Comissão aprova exame nacional para avaliar professores da educação básica


Agência
Câmara
– A Comissão de Educação aprovou a criação do Exame
Nacional de Avaliação do Magistério da Educação Básica (Enameb), previsto no
Projeto de Lei 6114/09, do Senado.
O texto aprovado é o substitutivo da relatora, deputada
Professora Dorinha Seabra Rezende (DEM-TO), que altera diversos pontos do
projeto original, como o objetivo do exame, sua periodicidade e a aplicação.
O projeto original determina que o exame tenha como
objetivo avaliar o desempenho dos professores, enquanto a proposta aprovada
pela comissão determina a avaliação dos conhecimentos dos docentes.

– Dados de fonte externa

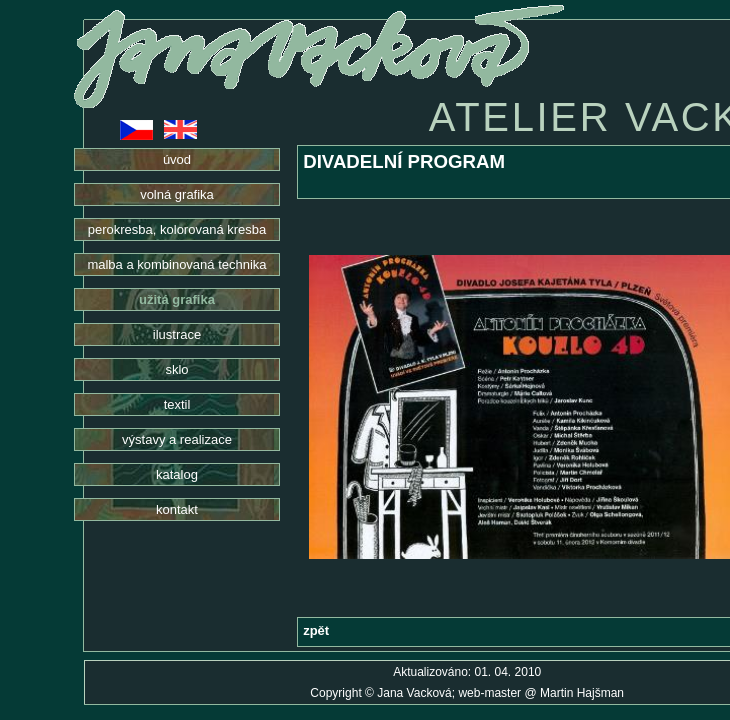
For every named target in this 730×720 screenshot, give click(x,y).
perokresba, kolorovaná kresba (177, 229)
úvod (177, 159)
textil (177, 404)
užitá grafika (177, 299)
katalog (177, 474)
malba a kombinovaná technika (176, 264)
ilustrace (177, 334)
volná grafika (177, 194)
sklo (176, 369)
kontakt (177, 509)
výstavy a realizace (177, 439)
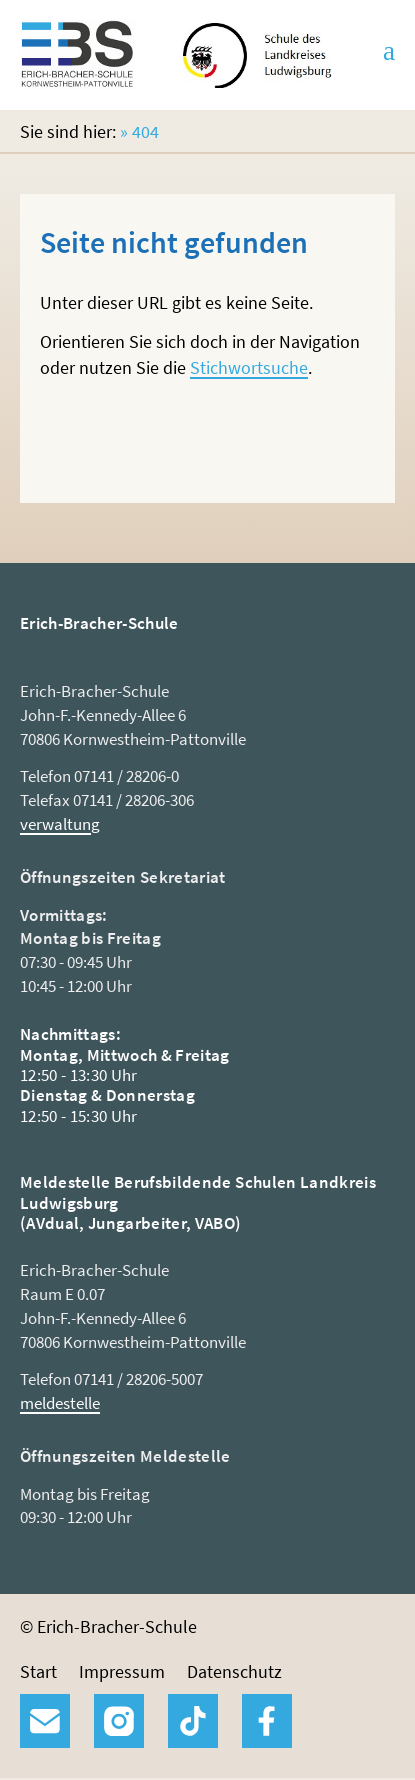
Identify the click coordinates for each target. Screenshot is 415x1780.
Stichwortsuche (249, 367)
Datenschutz (234, 1671)
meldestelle (60, 1403)
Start (38, 1671)
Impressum (122, 1671)
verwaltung (60, 824)
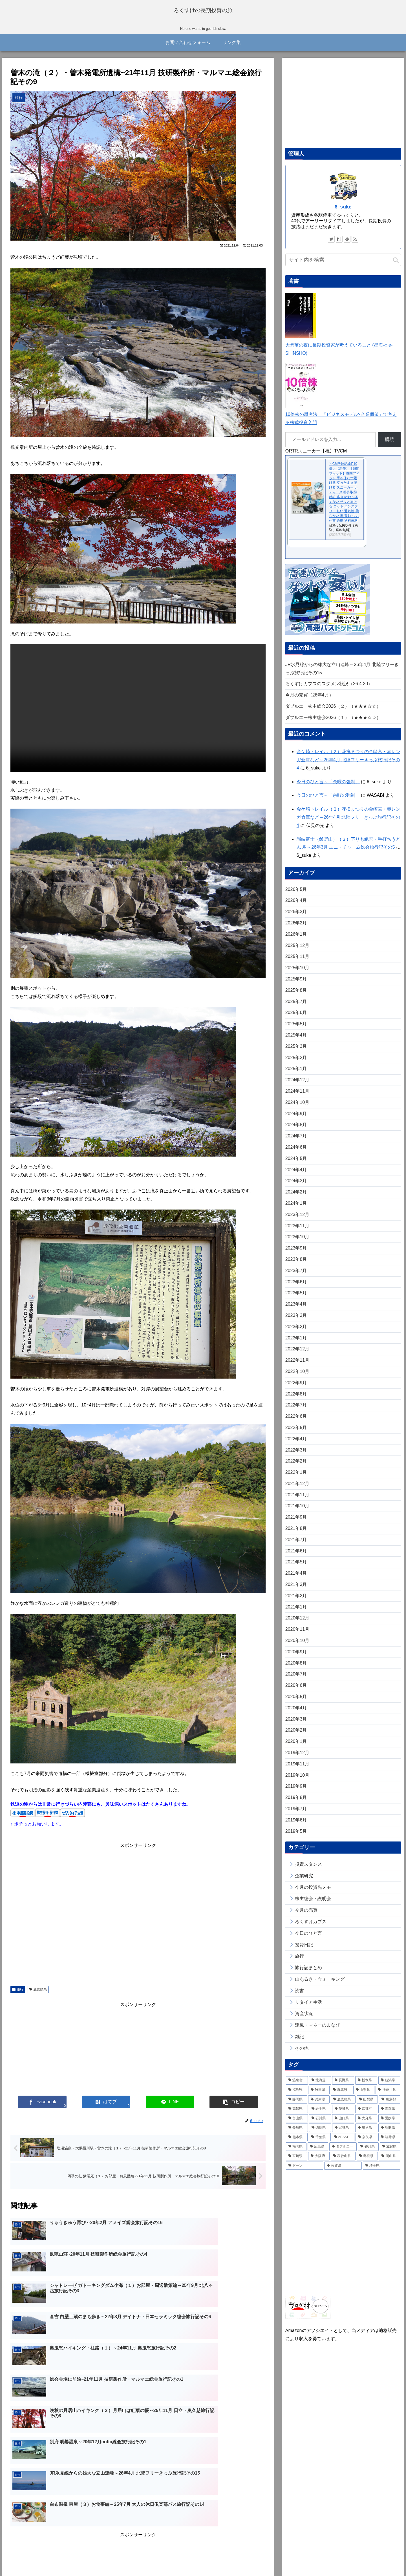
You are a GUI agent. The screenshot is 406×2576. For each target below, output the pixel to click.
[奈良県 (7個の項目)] (366, 2143)
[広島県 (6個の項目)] (318, 2153)
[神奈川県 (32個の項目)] (388, 2096)
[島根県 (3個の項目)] (367, 2162)
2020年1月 (296, 1747)
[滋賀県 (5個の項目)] (390, 2153)
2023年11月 (297, 1231)
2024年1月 (296, 1209)
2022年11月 (297, 1366)
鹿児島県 (38, 1995)
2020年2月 (296, 1736)
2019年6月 (296, 1825)
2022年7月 (296, 1411)
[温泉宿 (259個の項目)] (297, 2086)
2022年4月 (296, 1444)
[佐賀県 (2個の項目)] (343, 2171)
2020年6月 (296, 1691)
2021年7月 (296, 1545)
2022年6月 (296, 1422)
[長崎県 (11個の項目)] (297, 2134)
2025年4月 (296, 1041)
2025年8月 (296, 996)
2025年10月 (297, 973)
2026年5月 (296, 895)
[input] (343, 265)
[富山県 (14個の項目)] (297, 2124)
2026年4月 (296, 906)
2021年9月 (296, 1523)
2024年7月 (296, 1142)
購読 (389, 445)
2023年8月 (296, 1265)
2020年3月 (296, 1725)
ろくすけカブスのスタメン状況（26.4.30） (328, 689)
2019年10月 (297, 1781)
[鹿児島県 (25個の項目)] (343, 2105)
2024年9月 (296, 1119)
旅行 (17, 1995)
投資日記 (304, 1950)
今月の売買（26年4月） (309, 701)
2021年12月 (297, 1489)
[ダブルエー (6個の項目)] (343, 2153)
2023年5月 (296, 1299)
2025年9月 (296, 984)
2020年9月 (296, 1657)
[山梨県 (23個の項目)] (367, 2105)
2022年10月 (297, 1377)
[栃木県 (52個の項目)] (366, 2086)
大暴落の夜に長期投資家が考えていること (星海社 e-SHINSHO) (338, 350)
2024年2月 (296, 1198)
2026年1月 (296, 940)
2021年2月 (296, 1601)
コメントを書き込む (138, 2517)
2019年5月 (296, 1837)
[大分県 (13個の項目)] (366, 2124)
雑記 (299, 2042)
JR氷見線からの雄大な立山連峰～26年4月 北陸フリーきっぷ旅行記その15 (342, 674)
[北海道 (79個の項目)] (320, 2086)
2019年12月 (297, 1758)
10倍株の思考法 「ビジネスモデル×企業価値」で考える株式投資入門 (341, 420)
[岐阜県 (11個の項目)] (366, 2134)
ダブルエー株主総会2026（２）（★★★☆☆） (333, 712)
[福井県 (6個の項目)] (389, 2143)
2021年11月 (297, 1500)
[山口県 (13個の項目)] (343, 2124)
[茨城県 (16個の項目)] (343, 2115)
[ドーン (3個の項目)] (304, 2171)
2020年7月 (296, 1680)
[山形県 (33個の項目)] (364, 2096)
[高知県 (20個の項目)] (297, 2115)
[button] (396, 266)
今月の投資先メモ (313, 1893)
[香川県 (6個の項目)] (368, 2153)
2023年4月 (296, 1310)
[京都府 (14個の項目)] (366, 2115)
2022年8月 (296, 1399)
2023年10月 (297, 1243)
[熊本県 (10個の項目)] (297, 2143)
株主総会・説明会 (313, 1904)
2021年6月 (296, 1556)
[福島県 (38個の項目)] (296, 2096)
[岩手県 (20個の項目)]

Na primeira versão, os resultados poderiam ser
utilizados como parte de programas de avaliação de desempenho e progressão de
carreira, mas o texto aprovado diz que o exame poderá ser utilizado para processos
de seleção temporária ou programas de avaliação de conhecimentos e habilidades.
Sem
gratuidade
Outro ponto
alterado diz respeito à gratuidade do exame, prevista no projeto original, mas
retirada do texto de Dorinha. A deputada também incluiu a elaboração do exame
entre as atribuições do Instituto Nacional de Estudos e Pesquisas Educacionais
(Inep), que já desenvolve outros testes.
A inscrição no teste continua sendo voluntária, como
prevê o texto original, e professores de escolas públicas e privadas de
educação básica poderão participar. Candidatos ao ingresso no magistério também
poderão participar.
O período de aplicação também foi alterado. No texto
original, os professores fariam os exames a cada cinco anos, mas a comissão
preferiu diminuir a periodicidade para dois anos. Professores de educação
indígena e quilombola também poderão ser avaliados.
Provas
diferentes
As provas terão
partes diferentes: uma comum a todo o território, e outra que diga respeito à
região em que trabalha o professor. Também poderão ser usadas para levantar o
perfil dos professores e suas condições de trabalho.
A deputada Professora Dorinha destacou que exames são
ferramentas para qualificação e valorização dos professores, sendo utilizados
em vários países como Estados Unidos e Alemanha.
Ela analisou diversos relatórios apresentados ao
projeto no decorrer da sua tramitação para embasar o substitutivo apresentado.
“A certificação, bem aplicada, constitui elemento importante de valorização e
de distinção profissional”, ressaltou.
Tramitação
A proposta tramita em caráter conclusivo e ainda será analisada pela Comissão
de Constituição e Justiça e de Cidadania.